Department of Cardiology, Cardiovascular Center, Beijing Friendship Hospital, Capital Medical University.
Clinical Atherosclerosis Research Lab, Division of Cardiology, University of Washington.
J Atheroscler Thromb. 2022 Feb 1;29(2):268-281. doi: 10.5551/jat.61119. Epub 2021 Feb 3.
To evaluate the prognostic value of triglyceride-glucose (TyG) index in nondiabetic patients with acute coronary syndrome (ACS) with low-density lipoprotein cholesterol (LDL-C) below 1.8 mmol/L.
A total of 1655 nondiabetic patients with ACS with LDL-C below 1.8 mmol/L were included in the analysis. Patients were stratified into two groups. The incidence of acute myocardial infarction (AMI), infarct size in patients with AMI, and major adverse cardiac and cerebral event during a median of 35.6-month follow-up were determined and compared between the two groups. The TyG index was calculated using the following formula: ln [fasting triglycerides (mg/dL)×fasting plasma glucose (mg/dL)/2].

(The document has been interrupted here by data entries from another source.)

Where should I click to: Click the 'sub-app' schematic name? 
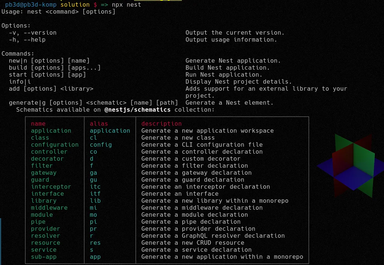(x=44, y=257)
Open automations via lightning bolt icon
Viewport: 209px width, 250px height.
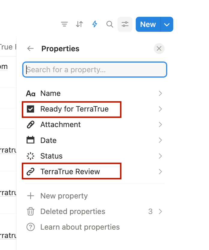click(95, 24)
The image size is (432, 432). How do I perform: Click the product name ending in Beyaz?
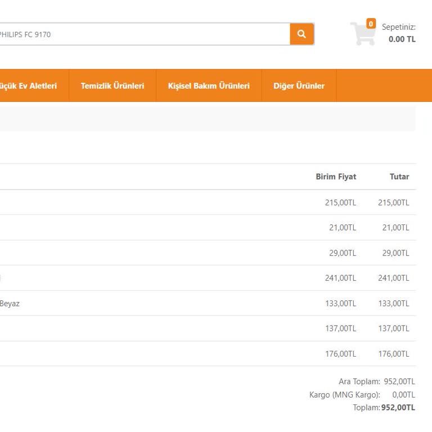[x=10, y=304]
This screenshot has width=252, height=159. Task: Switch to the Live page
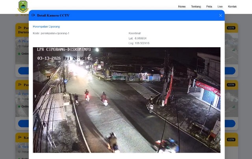pyautogui.click(x=220, y=7)
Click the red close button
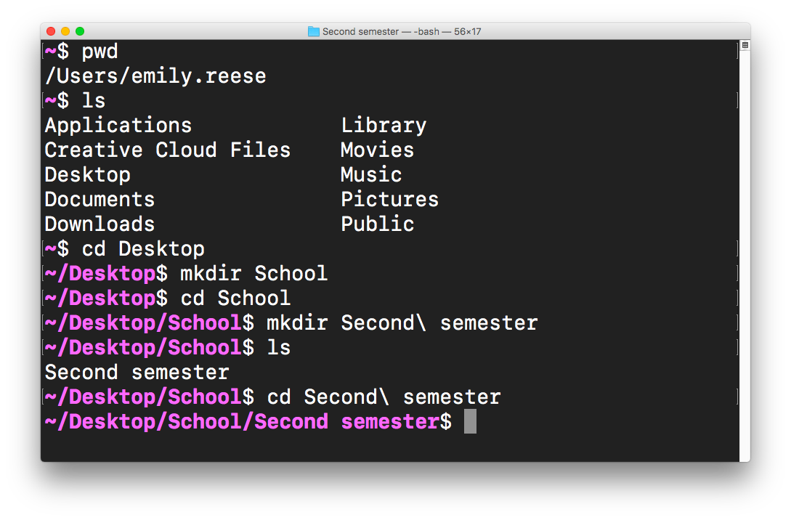791x520 pixels. coord(50,32)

Compared with the TyG index <8.33 group, the TyG index ≥ 8.33 group had a significantly higher incidence of AMI (21.2% vs. 15.2%, p=0.014) and larger infarct size in patients with AMI [the peak value of troponin I: 10.4 vs. 4.8 ng/ml, p=0.003; the peak value of Creatine kinase MB: 52.8 vs. 22.0 ng/ml, p=0.006; the peak value of myoglobin: 73.7 vs. 46.0 ng/ml, p=0.038]. Although there was no significant difference in mortality between the two groups, the incidence of revascularization of the TyG index ≥ 8.33 group was significantly higher than that of the TyG index <8.33 group (8.9% vs. 5.0%, p=0.035). A multivariable Cox regression revealed that the TyG index was positively associated with revascularization [hazard ratio, 1.67; 95% confidence interval, 1.02-2.75; p=0.043].

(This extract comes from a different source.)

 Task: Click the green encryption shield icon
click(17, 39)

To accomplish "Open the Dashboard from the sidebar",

In nondiabetic patients with ACS with LDL-C below 1.8 mmol/L, a high TyG index level was associated with higher incidence of AMI, larger infarct size, and higher incidence of revascularization. A high TyG index level might be a valid predictor of subsequent revascularization.
评估非糖尿病急性冠状动脉综合征(ACS)患者中三酰甘油-葡萄糖(TyG)指数在低密度脂蛋白胆固醇(LDL-C)<1.8mmol/L 时的预后价值。

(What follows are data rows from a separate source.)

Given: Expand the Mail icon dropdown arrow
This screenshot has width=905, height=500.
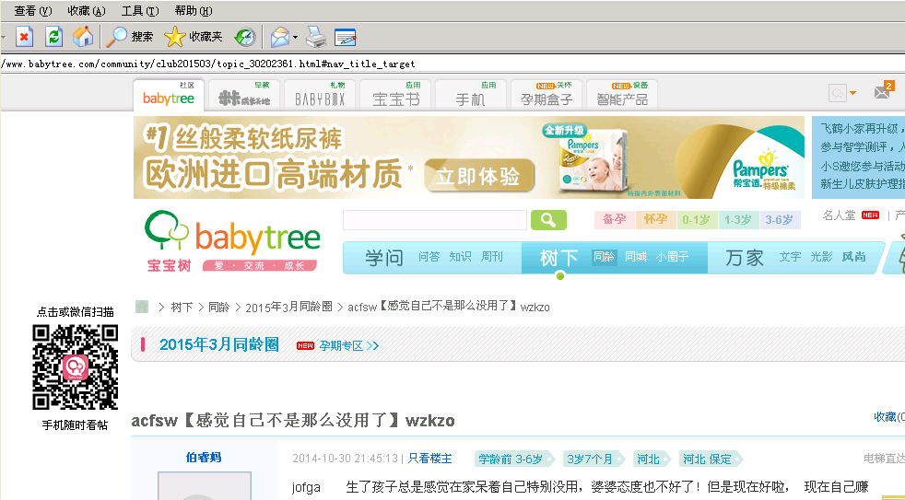Looking at the screenshot, I should [x=295, y=38].
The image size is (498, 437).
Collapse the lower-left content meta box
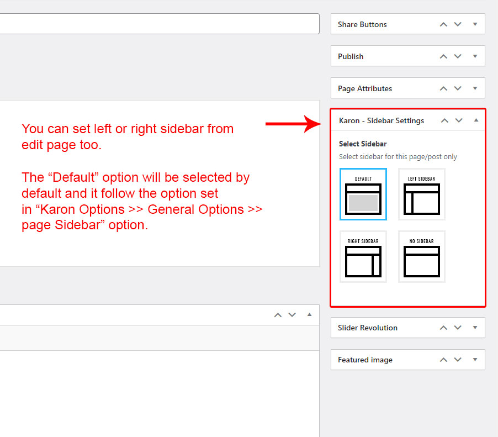(309, 315)
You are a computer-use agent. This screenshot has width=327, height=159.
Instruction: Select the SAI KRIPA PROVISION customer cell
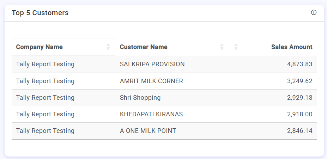pyautogui.click(x=152, y=64)
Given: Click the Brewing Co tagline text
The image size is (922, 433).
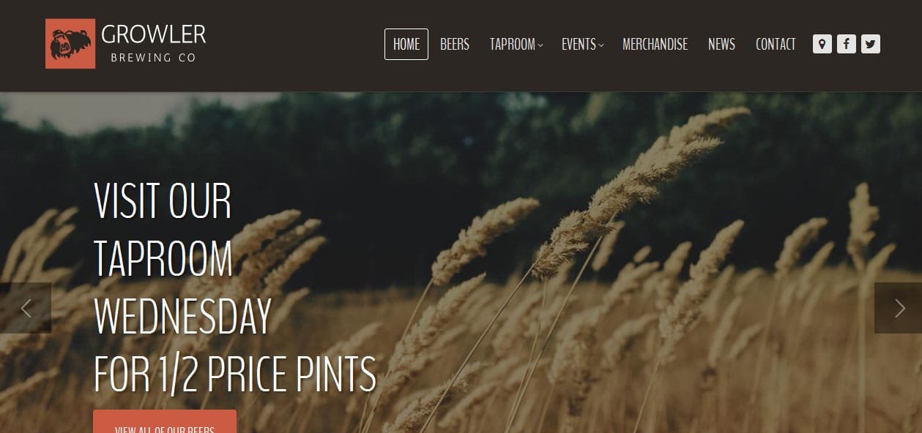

共纳入 1655 例 LDL-C<1.8mmol/L 的非糖尿病 ACS 患者进行分析。将患者分为两组。比较两组间急性心肌梗死(AMI)发生率、AMI 患者梗死面积以及中位随访 35.6 个月期间主要不良心脑事件。TyG 指数采用以下公式计算:ln[空腹三酰甘油(mg/dL)×空腹血糖(mg/dL)/2]。
与 TyG 指数<8.33 组相比,TyG 指数≥8.33 组 AMI 发生率显著升高(21.2%比 15.2%,p=0.014),AMI 患者梗死面积更大[肌钙蛋白 I 峰值:10.4ng/ml 比 4.8ng/ml,p=0.003;肌酸激酶同工酶 MB 峰值:52.8ng/ml 比 22.0ng/ml,p=0.006;肌红蛋白峰值:73.7ng/ml 比 46.0ng/ml,p=0.038]。两组间死亡率无显著差异,但 TyG 指数≥8.33 组血运重建发生率显著高于 TyG 指数<8.33 组(8.9%比 5.0%,p=0.035)。多变量 Cox 回归显示 TyG 指数与血运重建呈正相关[风险比,1.67;95%置信区间,1.02-2.75;p=0.043]。
在 LDL-C<1.8mmol/L 的非糖尿病 ACS 患者中,高 TyG 指数水平与 AMI 发生率较高、梗死面积较大及血运重建发生率较高相关。高 TyG 指数水平可能是血运重建的有效预测指标。